Tea und Tristan sahen erschrocken drein. Stimmt ja. Daran hatten sie gar nicht gedacht.

„Entschuldige bitte, Joey. Das ...“ stammelte sich das Mädchen etwas zusammen.

„Schon gut. Weiß ich doch“ lächelte Joey und umarmte sie kurz. Er konnte sich ja denken, dass sie nicht immer an sein früheres Leben dachten. Und eigentlich war er darüber auch ganz froh.
 

Yugi und Seto standen nur still daneben und dachten sich ihren Teil.
 

Marik verstand es wirklich um einiges besser als seine Schwester, die jungen Zuhörer in seinen Bann zu ziehen. Er erzählte mit Schwung und Elan die Herkunft der einzelnen Gegenstände und band die Schüler mit ein. Der krasse Gegensatz zu Ishizu.
 

Inzwischen waren sie in den nächsten Raum getreten, in dem noch mehr Gegenstände ausgestellt waren, die mit dem Glauben und dem Leben im Tempel zu tun hatten.
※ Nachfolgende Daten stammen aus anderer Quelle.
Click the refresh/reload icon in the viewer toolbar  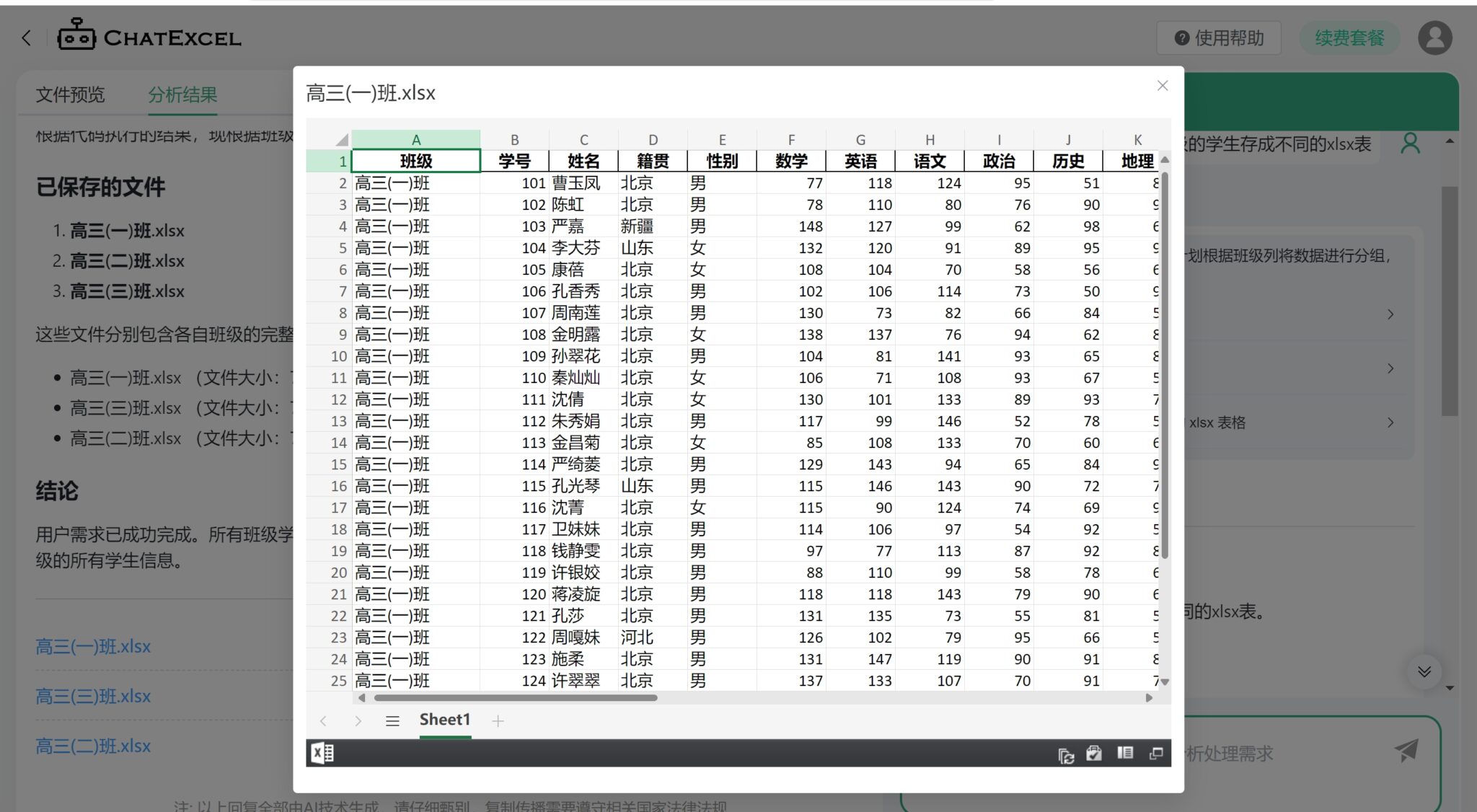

„Wenn ich Euren Blick hierüber lenken dürfte“ vernahm man Mariks Stimme. „Vor einigen Jahren wurden in der Nähe von Memphis die Ruine einer gesamten Stadt unter dem Sand gefunden. Die meisten der Gebäude waren bis auf die Grundmauern zerstört. Aber die Bauten, die noch standen, gaben Rätsel auf. Es soll sich dabei um einen Pharaonenpalast und einen Tempel gehandelt haben. Der Großteil dieser Gebäude war noch intakt und mit großen Sicherheitsvorkehrungen hat man sie erkundigt. In dem Tempelgebäude wurde ein riesiger Raum entdeckt, der wohl so etwas wie der Versammlungsraum der Priester damals gewesen war. Die Bänke und auch der Altar, die sich in diesem befanden, waren von der Zeit fast gänzlich zerstört worden. Dann aber entdeckten die Wissenschaftler einen kleineren Raum hinter diesem. Der Altar, der sich dort befand, war erstaunlicherweise noch vollkommen intakt. Da aber Einsturzgefahr für das Gebäude bestand, beschlossen die Wissenschaftler, den Altar und noch einige andere Gegenstände aus dem Tempelbau zu schaffen, um sie im Labor in Ruhe und genauestens untersuchen zu können.

Nachdem diese Untersuchungen abgeschlossen waren, wurden diese Gegenstände unserem Museum anvertraut. Das erstaunliche ist, diese Ruinen in der Nähe von Memphis sollen über 5000 Jahre alt sein. Manche schätzen sogar fast 6000 Jahre.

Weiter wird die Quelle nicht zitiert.